Nonetheless, we are, broadly speaking, a progressive democracy, we follow international and human rights law for the most part and do recognise the right to freedom of speech. If God knows our free will choices, do we still have free will?
by Matt Slick I've always been puzzled by the notion held by some people that if God knows what we are going to choose in the future, then we don't really have free will. Do the American People Have Freedom?
by Michael Hoang in Civil Rights Feb 11, Interactions I am offering an unconventional way to think about freedom, a way in which we can, for once, put our personal egos aside and reflect on what’s at stake: the future of our nation and our freedom.
Many people complain that they do not. We read about freedom, dream about freedom, rejoice in the notion of freedom, teach, advocate, and hope for freedom, but what do we mean by freedom?. Freedom means many things to many people. We can view freedom politically, as having the opportunity to vote for particular ideas, people, or parties which best represent our views.

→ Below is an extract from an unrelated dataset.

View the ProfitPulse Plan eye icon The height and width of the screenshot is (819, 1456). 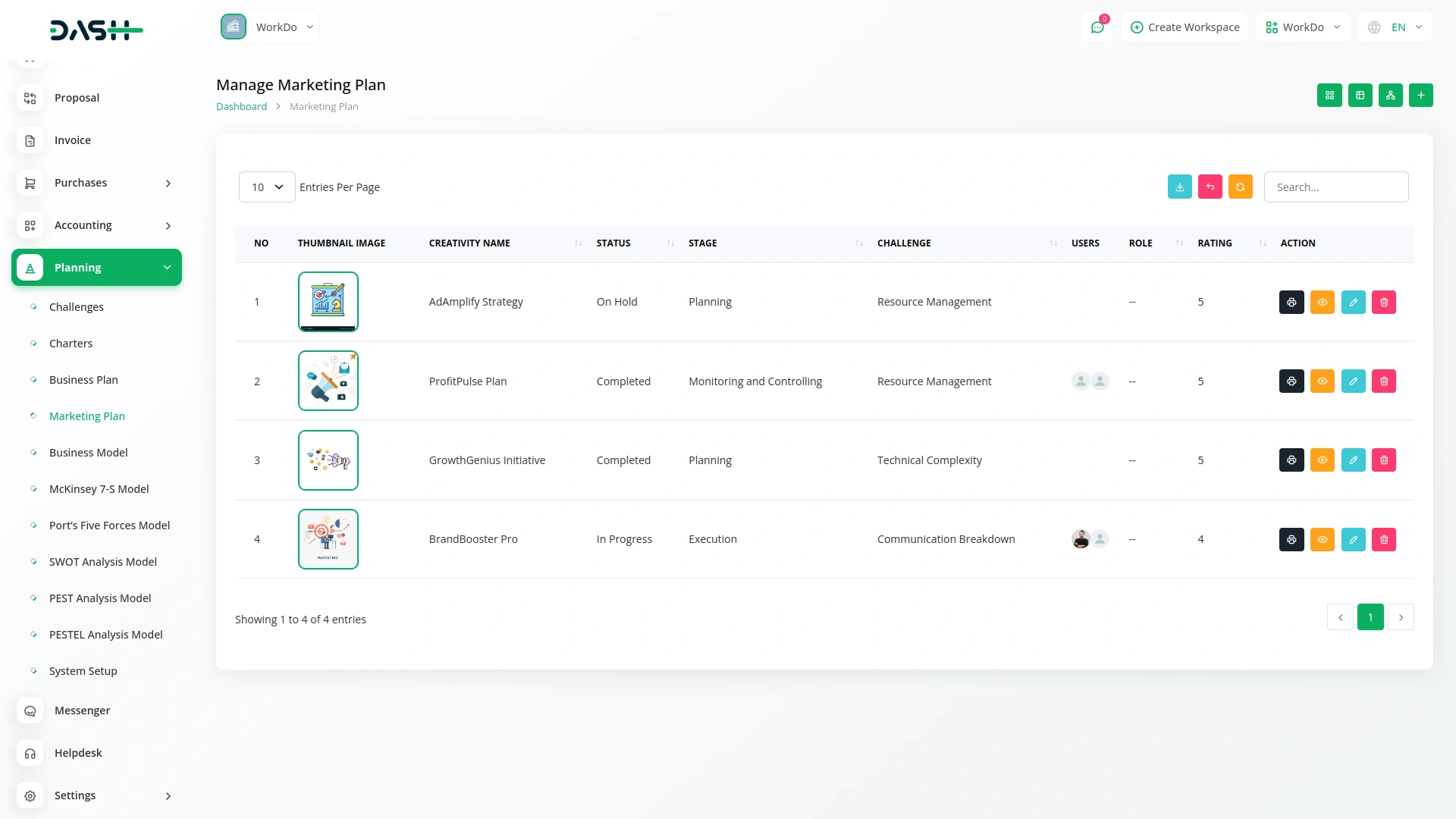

Aug 12, · We live in the most free, most open, most democratic society that has ever existed on the face of the earth (Meaning America). It's useful to remember that until very recently, things like free speech, freedom to protest, the right of dissent against the government, etc, were not considered rights at Status: Resolved.
Question: "Is God sovereign or do we have a free will?" Answer: When we talk about free will, we are usually concerned with the matter of salvation. Few are interested in whether we have the free will to choose salad or steak for our dinner tonight.